De acordo com pt.wedoany.com-Pesquisadores da ETH Zurique (ETH Zurich) desenvolveram um novo método de Captura Direta do Ar (DAC) que utiliza grânulos de proteína feitos a partir de resíduos de laticínios e processamento de soja para capturar dióxido de carbono, reduzindo o consumo de energia na dessorção. Os resultados foram publicados na revista Proceedings of the National Academy of Sciences (PNAS).
O relatório de avaliação mais recente do Painel Intergovernamental sobre Mudanças Climáticas (IPCC) mostra que, para limitar o aquecimento global a 1,5°C, é necessário reduzir significativamente as emissões e desenvolver tecnologias para remover e armazenar dióxido de carbono da atmosfera. Há muito tempo, a tecnologia DAC enfrenta desafios de alto consumo de energia e custos elevados, que limitam sua aplicação em larga escala. Fundada em 2009 e originada da ETH Zurique, a Climeworks é uma das primeiras fornecedoras comerciais de DAC do mundo.

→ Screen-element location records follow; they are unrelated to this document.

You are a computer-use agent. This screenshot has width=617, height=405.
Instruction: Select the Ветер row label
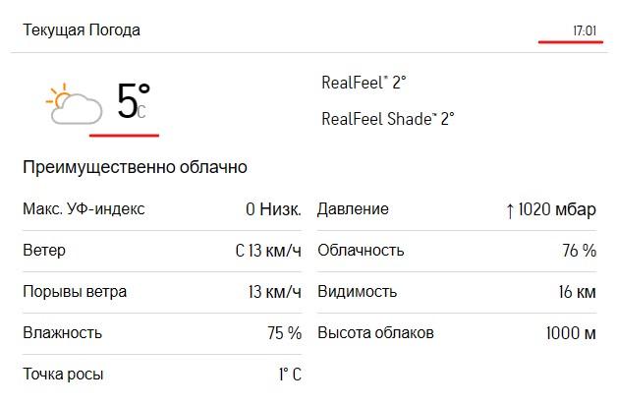click(x=44, y=251)
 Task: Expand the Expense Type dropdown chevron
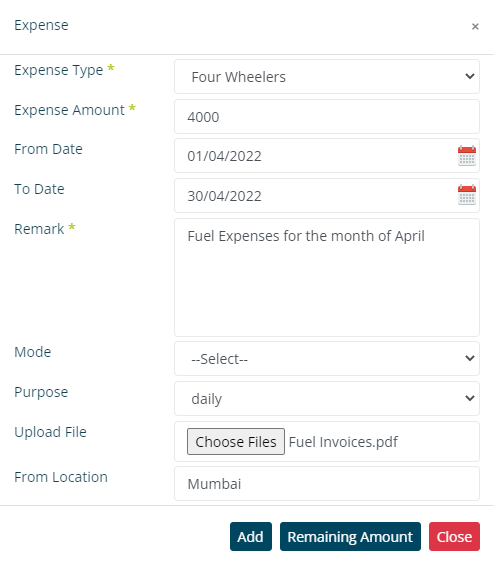pos(469,76)
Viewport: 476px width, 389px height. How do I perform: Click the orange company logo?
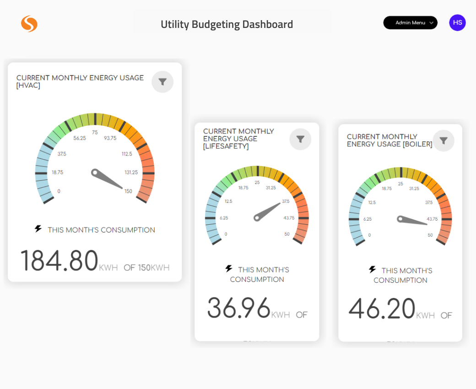[29, 22]
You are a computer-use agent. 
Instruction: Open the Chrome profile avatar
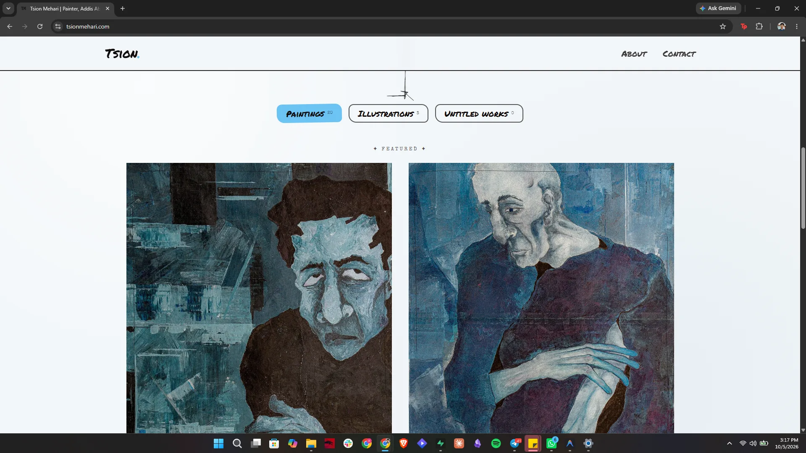[x=781, y=26]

A equipe liderada pelo professor da ETH Zurique e cientista de materiais Raffaele Mezzenga isolou proteínas de resíduos da produção de soro de leite e tofu, processando-as em fibrilas amiloides, que foram então carregadas com hidróxido de potássio para formar grânulos proteicos porosos com diâmetro de 0,5 a 1 cm. O hidróxido de potássio nos grânulos reage com o dióxido de carbono do ar ambiente para formar bicarbonato, realizando a captura. Em testes com ar ambiente, 1 grama do material extraiu 97 mg de dióxido de carbono, com capacidade de absorção 10% a 50% maior do que os métodos tradicionais de DAC. Estima-se que, em cada ciclo do processo, 1 kg de grânulos de proteína possa ligar e sequestrar 100 g de dióxido de carbono.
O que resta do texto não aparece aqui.